Así navegó la isla por el mar, arrastrada por los esbeltos caballos y conducida por los vigorosos Domadores; y su viaje duró meses y meses, pues el Mediterráneo pidió ayuda a las tenebrosas Nubes y a la violenta Lluvia y, por último, a su amigo del alma, el pensamiento del Viento Norte. Y, sin embargo, vencido, desesperado, tuvo que permitir que Menorca continuara impasible su camino.
Por fin el Rey Pons halló el lugar que soñaba. Lejos del continente, pero cerca de beneficiosas corrientes, ocupado todavía por las deslumbrantes espumas mediterráneas, por las brisas del atardecer y por las felices sirenas.
Los Domadores desengancharon sus caballos y contemplaron al Mediterráneo, dominado por primera vez, que les rodeaba con su severo ceño fruncido. Bajaron después a las profundidades para asegurar los cuatro pies de la isla y, todos juntos, vinieron hasta el rey.

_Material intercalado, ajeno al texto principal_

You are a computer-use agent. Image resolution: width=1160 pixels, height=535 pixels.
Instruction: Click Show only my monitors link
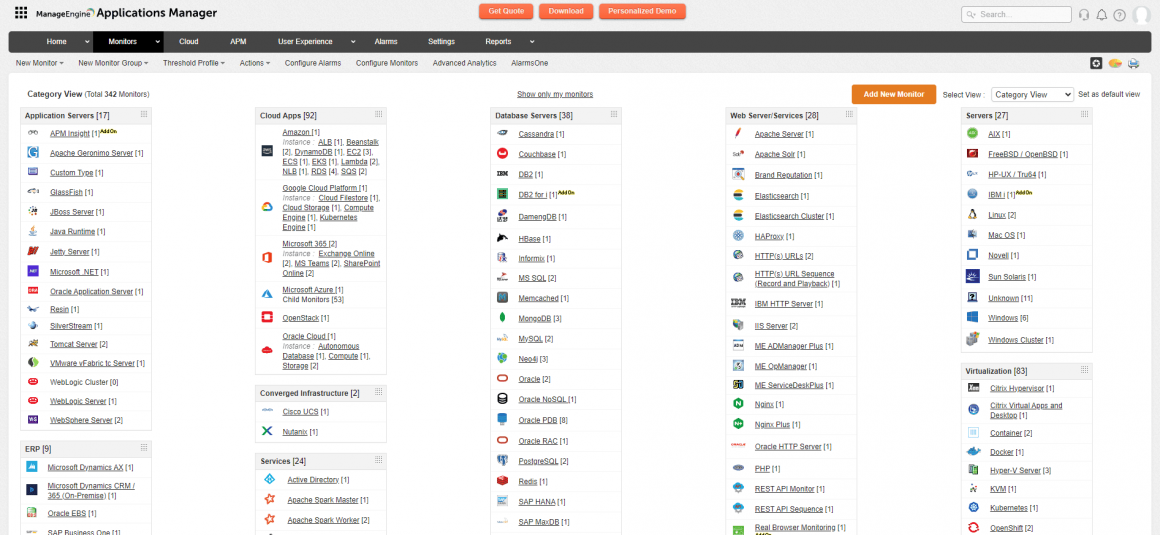coord(554,94)
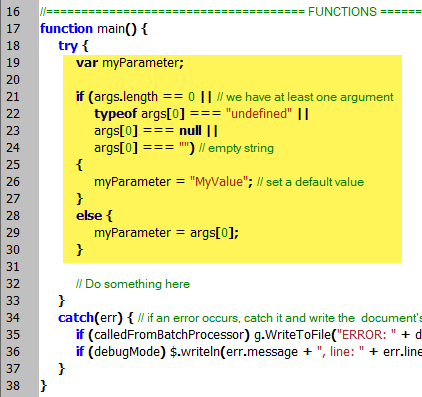
Task: Click line number 17 in gutter
Action: click(13, 29)
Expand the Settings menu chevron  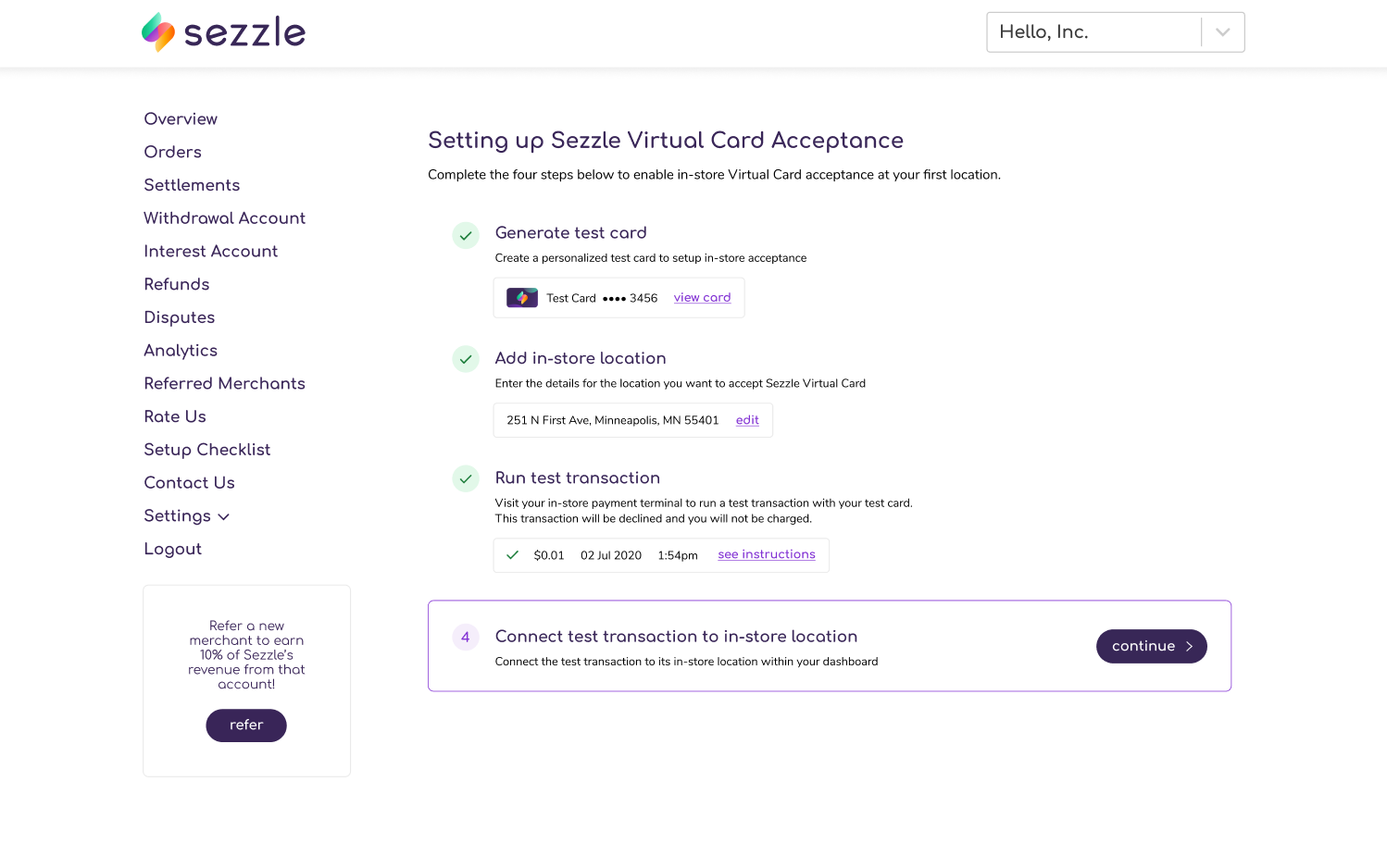223,517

—Rey Pons —le dijeron—. Te hemos servido eficazmente y he aquí que ya tienes tu espada clavada en el centro del mar. El Mediterráneo ha sido finalmente herido. Te pedimos nuestra recompensa.

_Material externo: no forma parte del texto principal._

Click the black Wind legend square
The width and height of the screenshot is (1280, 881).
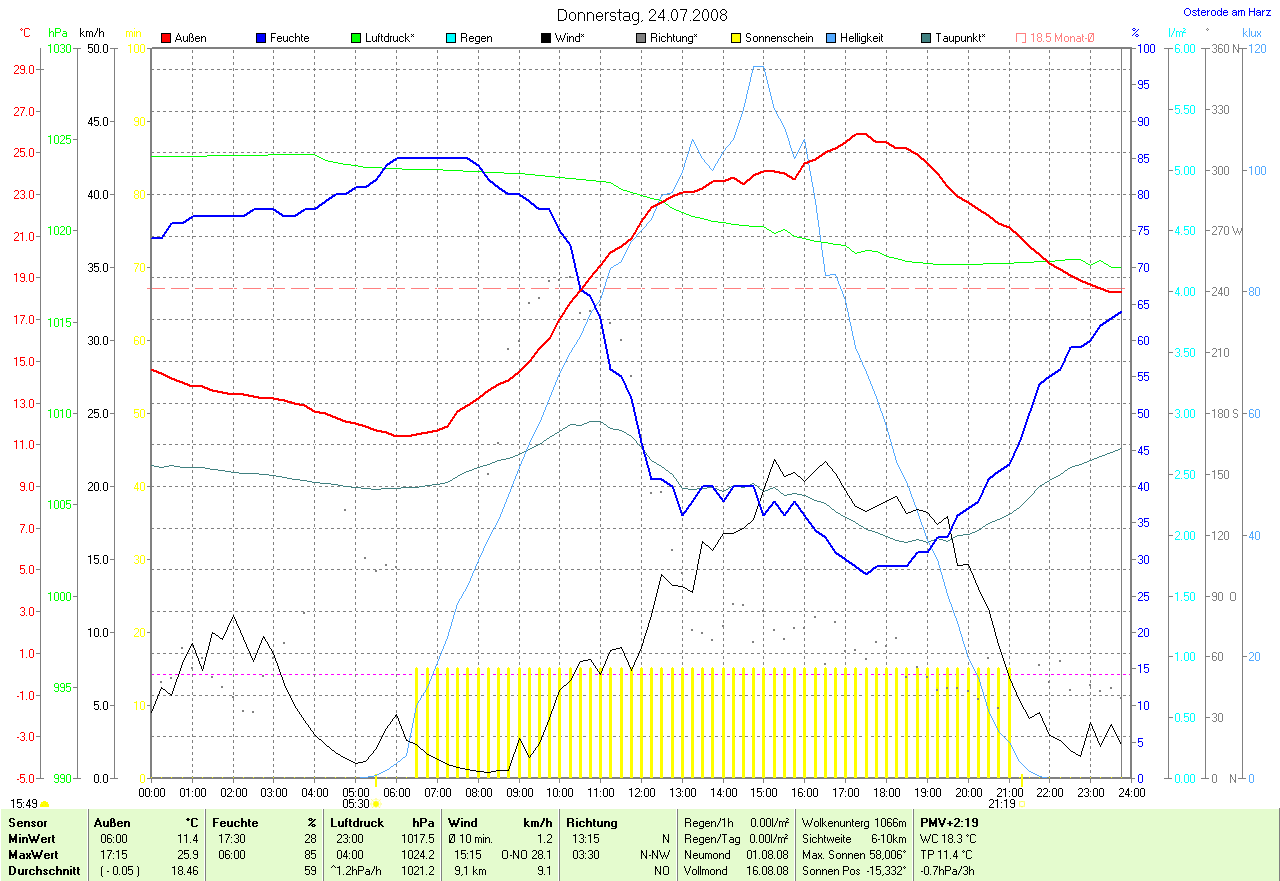[x=546, y=38]
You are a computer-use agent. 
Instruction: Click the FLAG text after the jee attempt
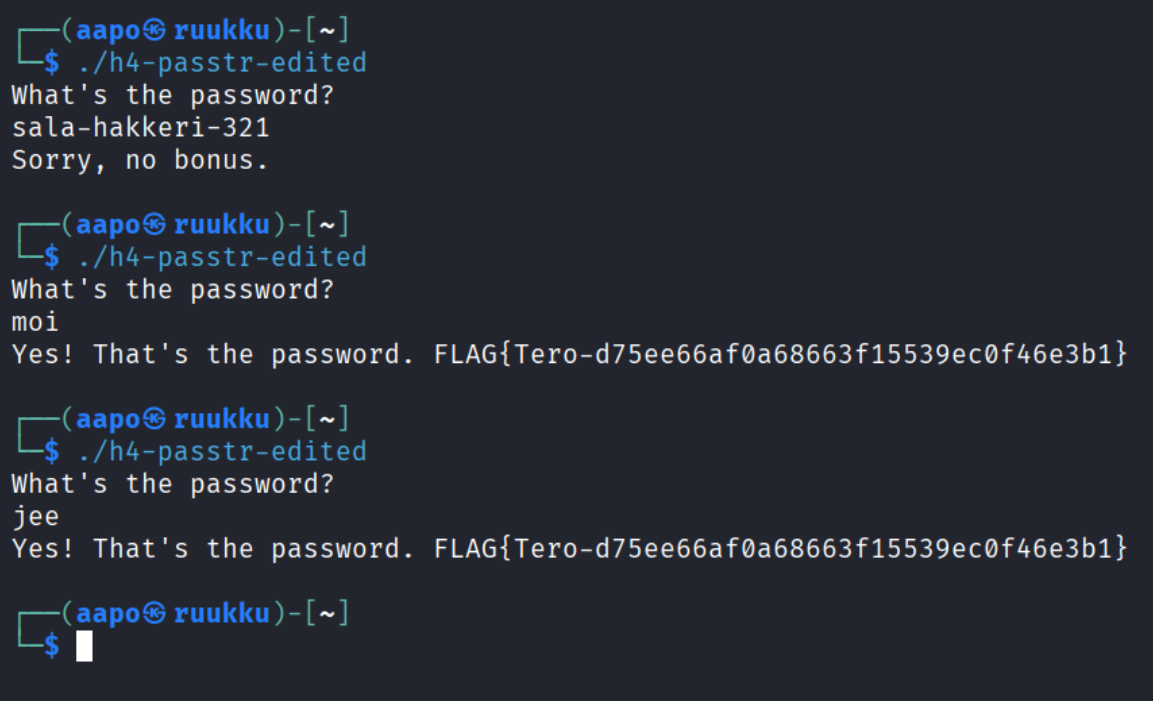(780, 548)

—Decidme cual —ordenó el rey, agradecido.
—Déjanos permanecer aquí. Permítenos ser los primeros pobladores de esta mágica isla. En nuestras tierras, antes de aprender el arte de domar caballos de mar, aramos campos, sembramos trigos y talamos árboles... Te seremos útiles.
Y el rey Pons dijo que sí porque admiraba a aquellos bravos hombres que tanto le ayudaron y estaba satisfecho de aceptarlos por súbditos. Pero recordó entonces que no había mujeres entre ellos y que, por lo tanto, nada conseguiría para poblar su nueva tierra.
—Ya lo hemos pensado nosotros, rey Pons —le contestaron—. Y hemos visto que las sirenas de los contornos acuden a tomar el sol en las hermosas playas de tu isla. Las capturaremos.
Y tendieron espesas redes en Son Bou y en Cala Galdana y en la incomparable Cala Blanca y en Pregonda y en el Arenal d'en Castell y cazaron tantas sirenas como domadores eran. Y de ellas tuvieron hijos que roturaron los vírgenes campos y que aprendieron las artes de la navegación. De entre ellos salieron los grandes carpinteros de ribera, los famosos piratas y los míticos constructores de talaiots. Y el rey Pons tuvo su reino, el mismo que soñó a las orillas del continente cuando era también joven y buscaba las tierras que le estaban destinadas.
Y, ¿qué quedó de aquellas sirenas que se casaron con los domadores? Ah, peno, ¿no han oído ustedes las jotas menorquinas? Sí, bueno... ¿Y de los Domadores y sus caballos de mar?
Vayan al jaleo: allí verán a sus herederos, pueblo de centauros y jinetes. Y verán bailar a los caballos padres, poderosos y fuertes, al ritmo de una jota... la canción de las primeras sirenas.
¿Sí?
Sí: si buscan la antigua Menorca que salió de la forja de Festos, solamente la encontrarán entre los sudorosos caballos, los jinetes expertos y los músicos del pueblo. Y si no buscan, váyanse a hacer gárgaras.
Publicado en el Diario Menorca el 11 de septiembre de 1973.